Tatjana Dattschenko.
MOSKAU IM SCHNELLEN DREIVIERTELTAKT (6. WIENER BALL IN MOSKAU)
Wer haette vor 20 Jahren an so etwas geglaubt? Noch bemerkenswerter ist, dass dieses
faszinierende Ereignis in Russland bereits zur Tradition wurde: am 6. Juni fand der
Wiener
Ball in Moskau zum sechsten Mal statt. Als Vorbild diente der Wiener Opernball -
ein Stueck oesterreichischer Geschichte und Kulturgut. Wie im Vorjahr lud die Grosse
Manege
zum Tanzen ein: das 1817 nahe dem Kreml fuer Militaerparaden erbaute Gebaeude bot
Platz genug fuer eine Buehne, 150 Gaestetische (jeweils fuer 10 Personen) und eine
geraeumige
Tanzflaeche, ueber die 102 Debuetanten-Paare grazioes und unbeschwert schweben konnten.
Die Idee des Wiener Balls in Moskau entstand vor sechs Jahren beim Besuch des damaligen
Bundeskanzlers Wolfgang Schuessel. Seitdem wird die Veranstaltung unter der Schirmherrschaft
der Regierung Moskaus, des Magistrats der Stadt Wien sowie der oesterreichischen
Botschaft in Russland durchgefuehrt und traditionell als kulturelle Verbindungskette
von Wiener
und Moskauer Stadtoberhaeuptern persoenlich begruesst.
Grundsaetzlich haben Eroeffnungen etwas Positives. Eroeffnen kann man Kaufhaeuser,
Testamente, Parteitage und natuerlich sich selbst, so im Buch Vom Mythos des Walzertanzes.
Das Angenehmste ist moeglicherweise einen Ball zu eroeffnen. In diesem Jahr hat das
Ballkomitee aus mehr als 1000 Anmeldungen je 100 junge Damen und Herren ausgewaehlt,
die
den Ball unter der feierlichen Faecherpolonaise von Carl Michael Ziehrer eroeffnen
durften. Die meisten Debuetanten/Innen studieren an Moskauer Elite-Hochschulen, u.a.
MGU,
Baumann-Universitaet, Plechanow-Akademie. Wien war mit drei braven oesterreichischen
Gardesoldaten vertreten, den laengsten Anfahrtsweg - beinah 4000 km - hatte offenbar
eine
Taenzerin aus Gorno-Altaisk hinter sich. Miss Russian Beauty Alexandra Mazur duerfte
auf dem Ball wohl die schoenste Debuetantin gewesen sein.

————

▸ **Aufgabe**
Zitiere aus dem Text über den Wiener Ball in Moskau wortgetreu den Abschnitt von „Grundsaetzlich haben Eroeffnungen“ bis „Mythos des Walzertanzes.“.

————

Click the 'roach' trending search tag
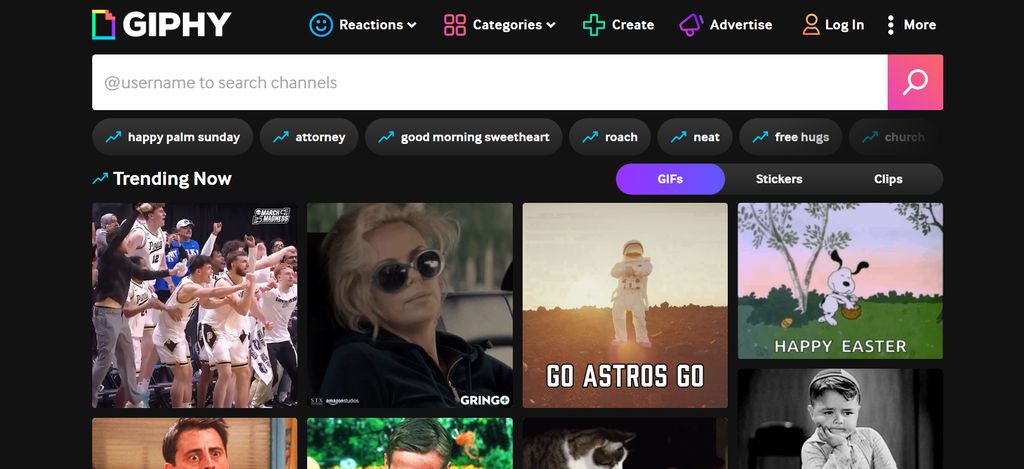[610, 137]

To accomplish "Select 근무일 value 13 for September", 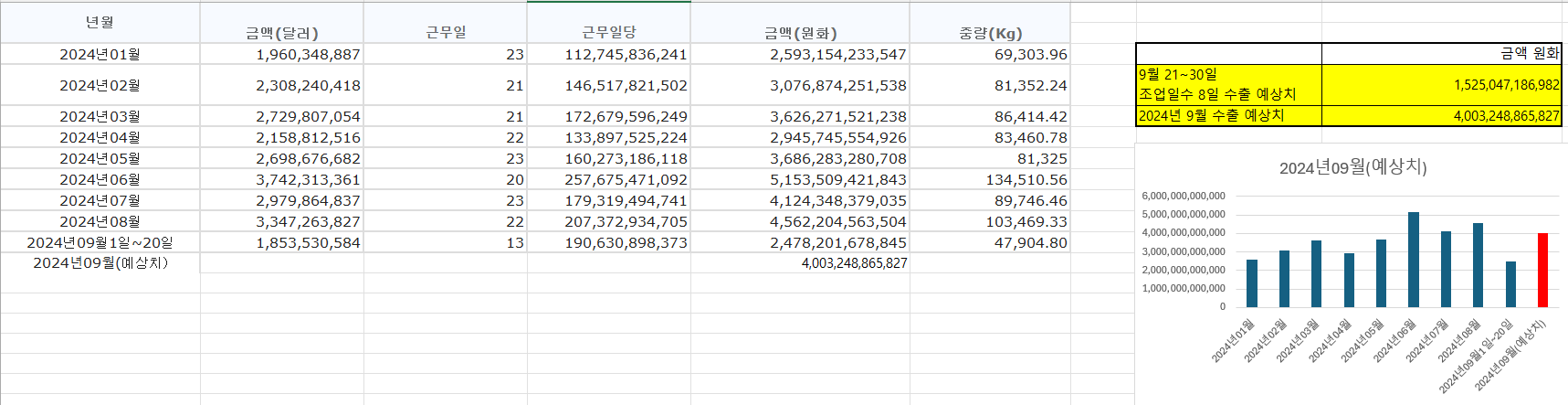I will (446, 242).
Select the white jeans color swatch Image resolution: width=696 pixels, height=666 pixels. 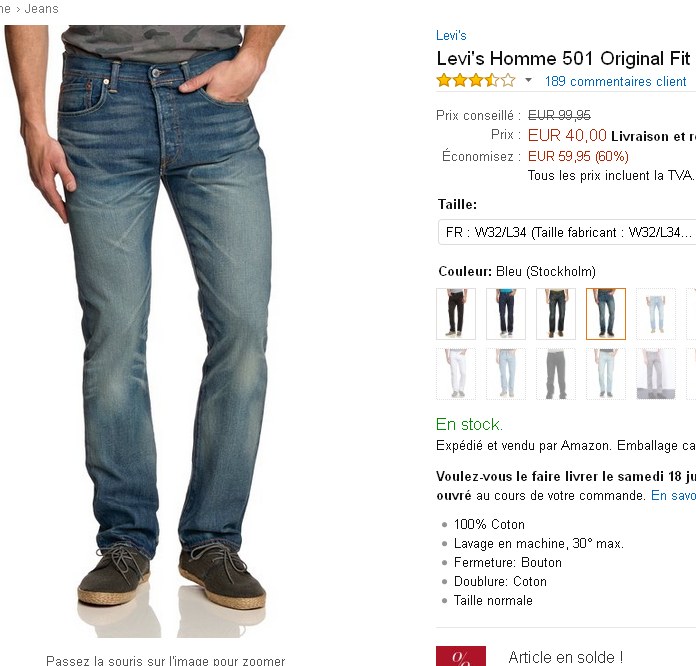coord(456,374)
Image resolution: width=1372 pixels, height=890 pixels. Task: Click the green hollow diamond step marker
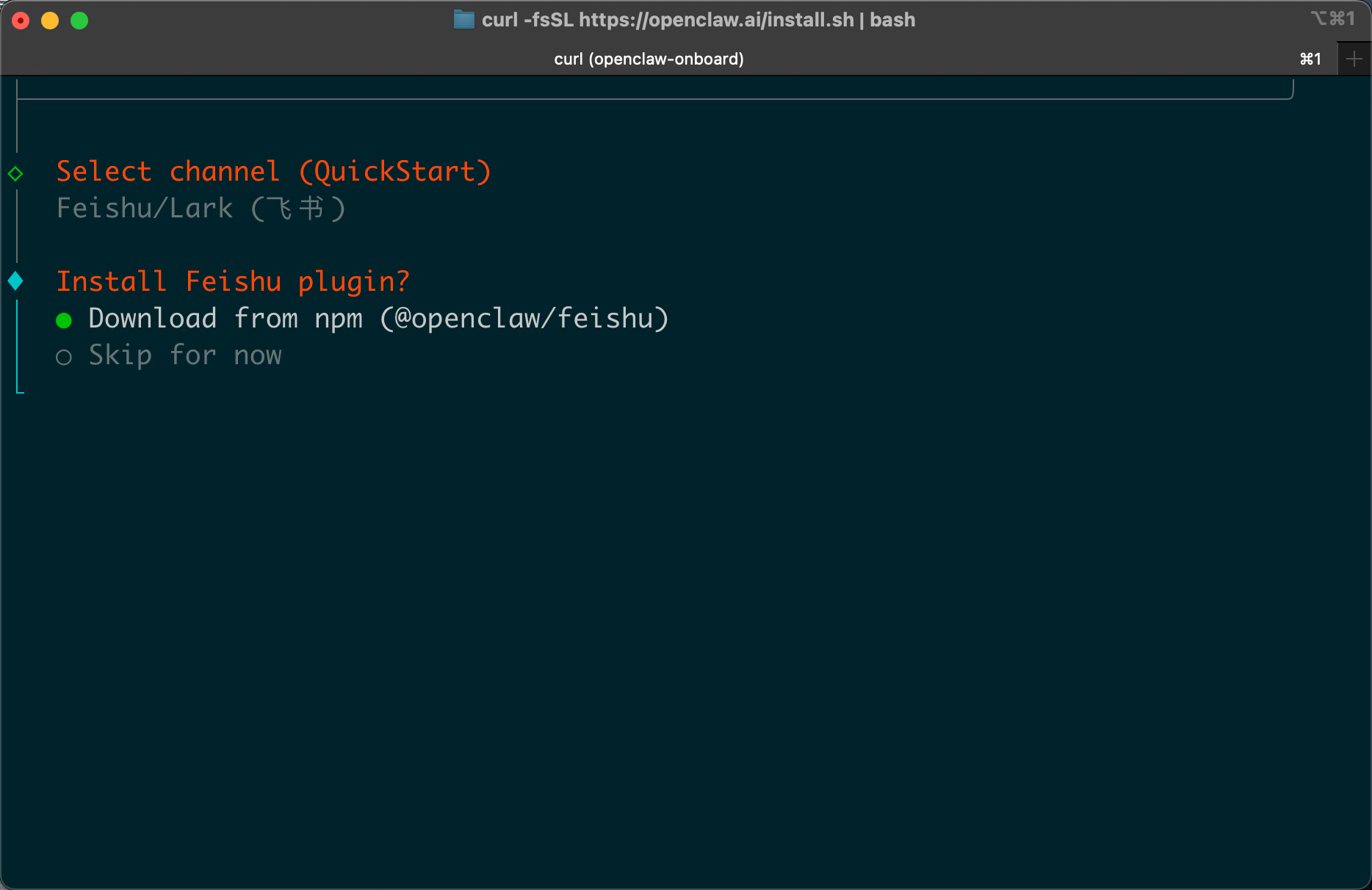pyautogui.click(x=15, y=174)
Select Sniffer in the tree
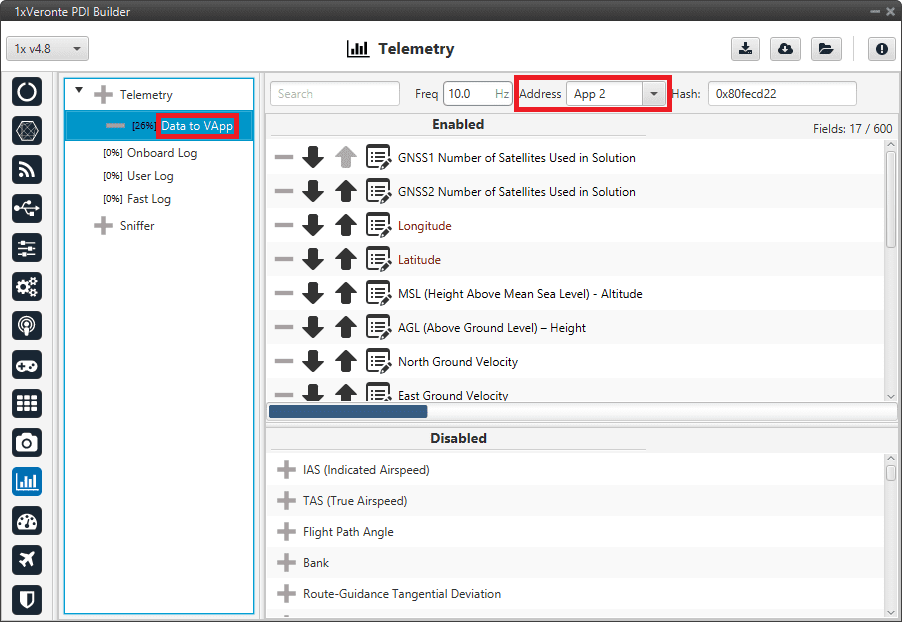The width and height of the screenshot is (902, 622). (137, 226)
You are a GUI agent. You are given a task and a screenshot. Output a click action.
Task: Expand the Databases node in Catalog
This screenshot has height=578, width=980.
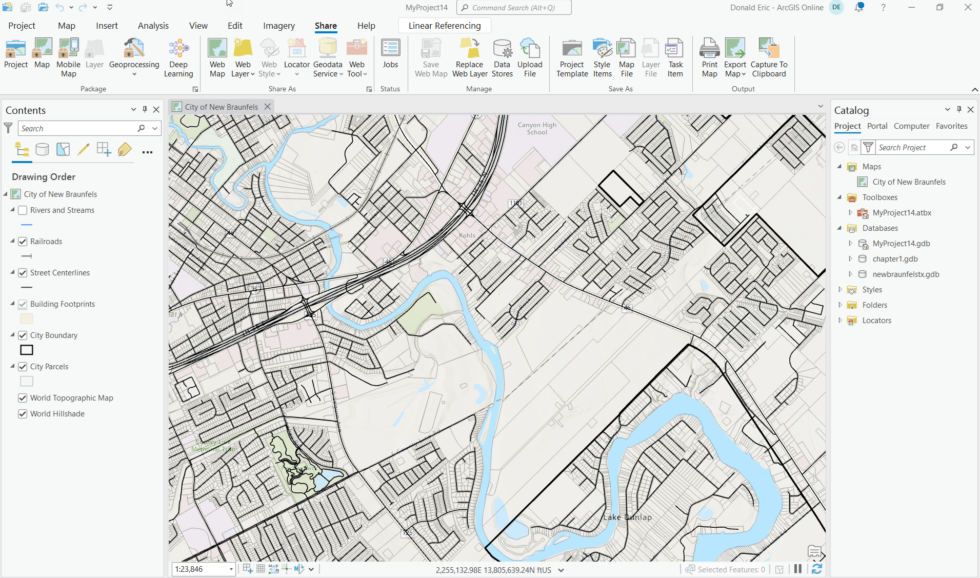click(838, 227)
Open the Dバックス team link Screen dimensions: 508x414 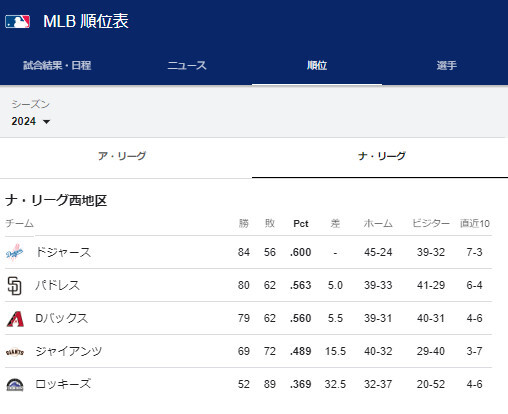(62, 319)
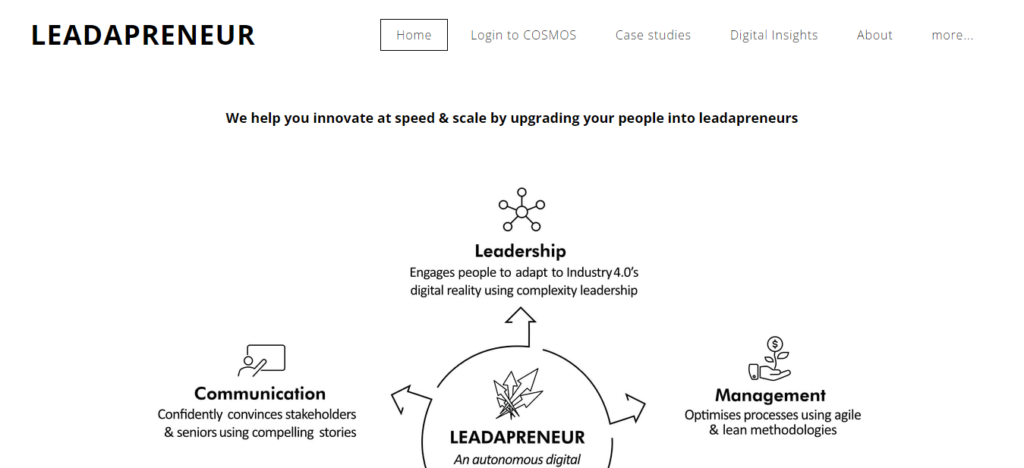Click the Leadership heading
Viewport: 1024px width, 468px height.
(520, 251)
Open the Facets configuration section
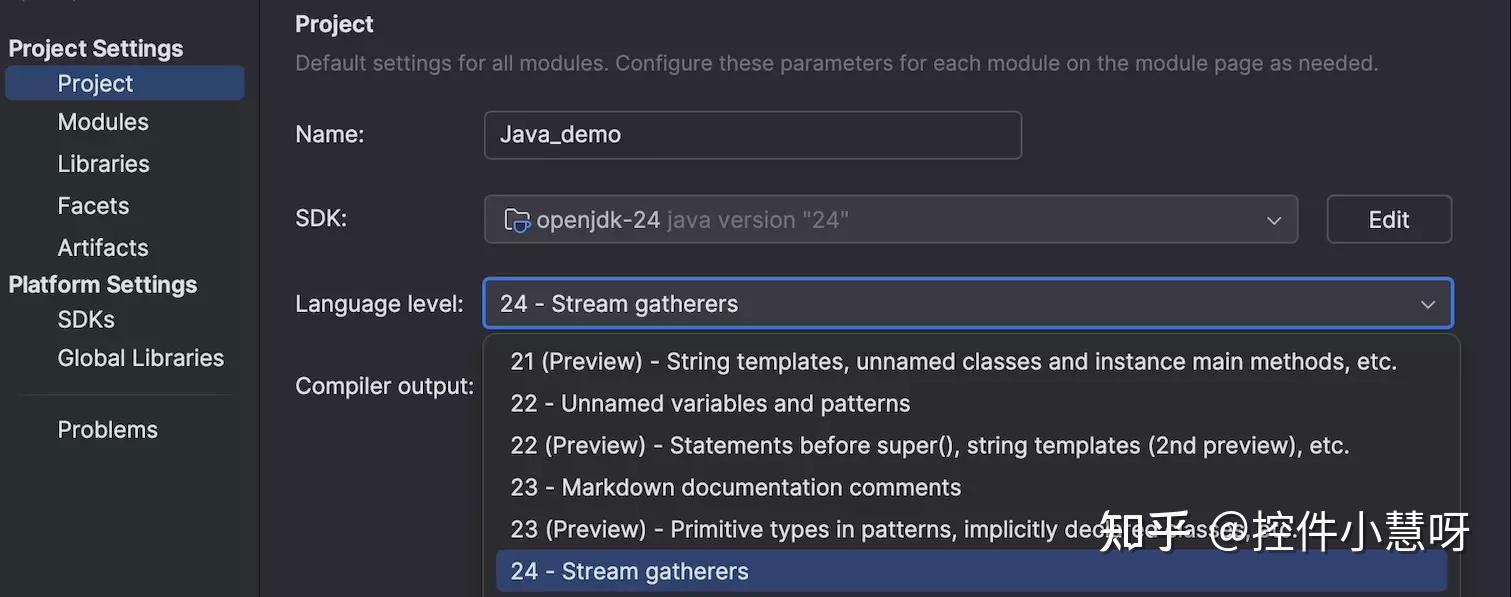Screen dimensions: 1511x597 93,205
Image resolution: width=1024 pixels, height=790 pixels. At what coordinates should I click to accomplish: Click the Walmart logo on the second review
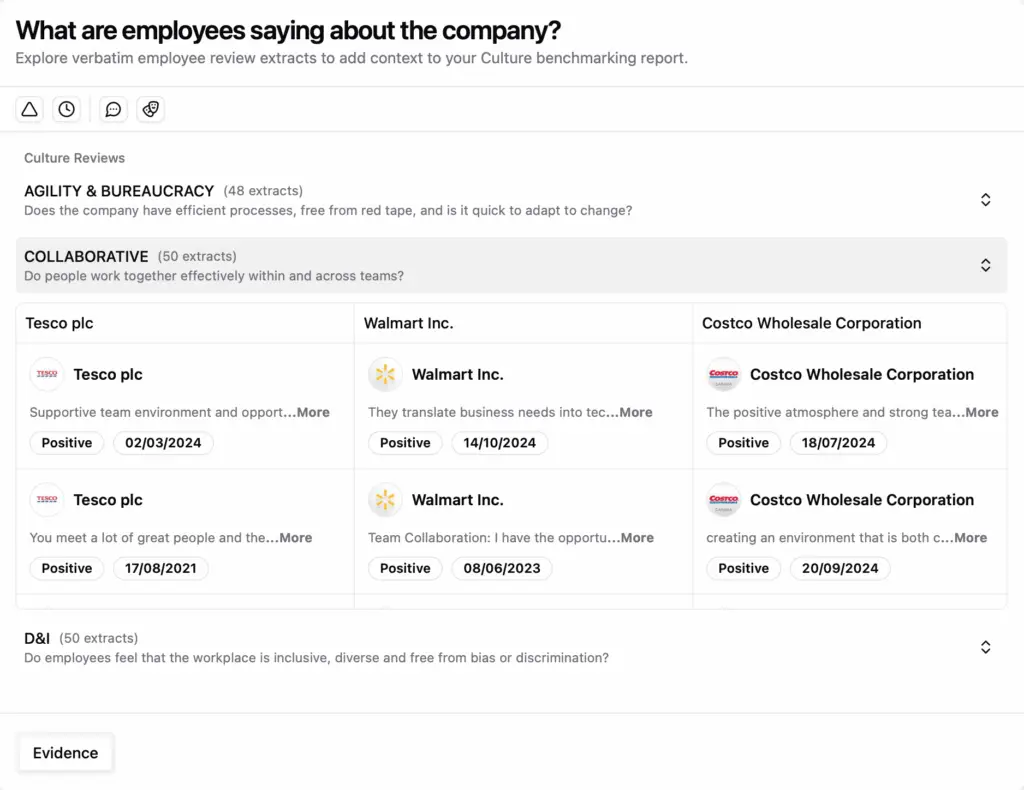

————

▸ **Erwartete Ausgabe**
Grundsaetzlich haben Eroeffnungen etwas Positives. Eroeffnen kann man Kaufhaeuser,
Testamente, Parteitage und natuerlich sich selbst, so im Buch Vom Mythos des Walzertanzes.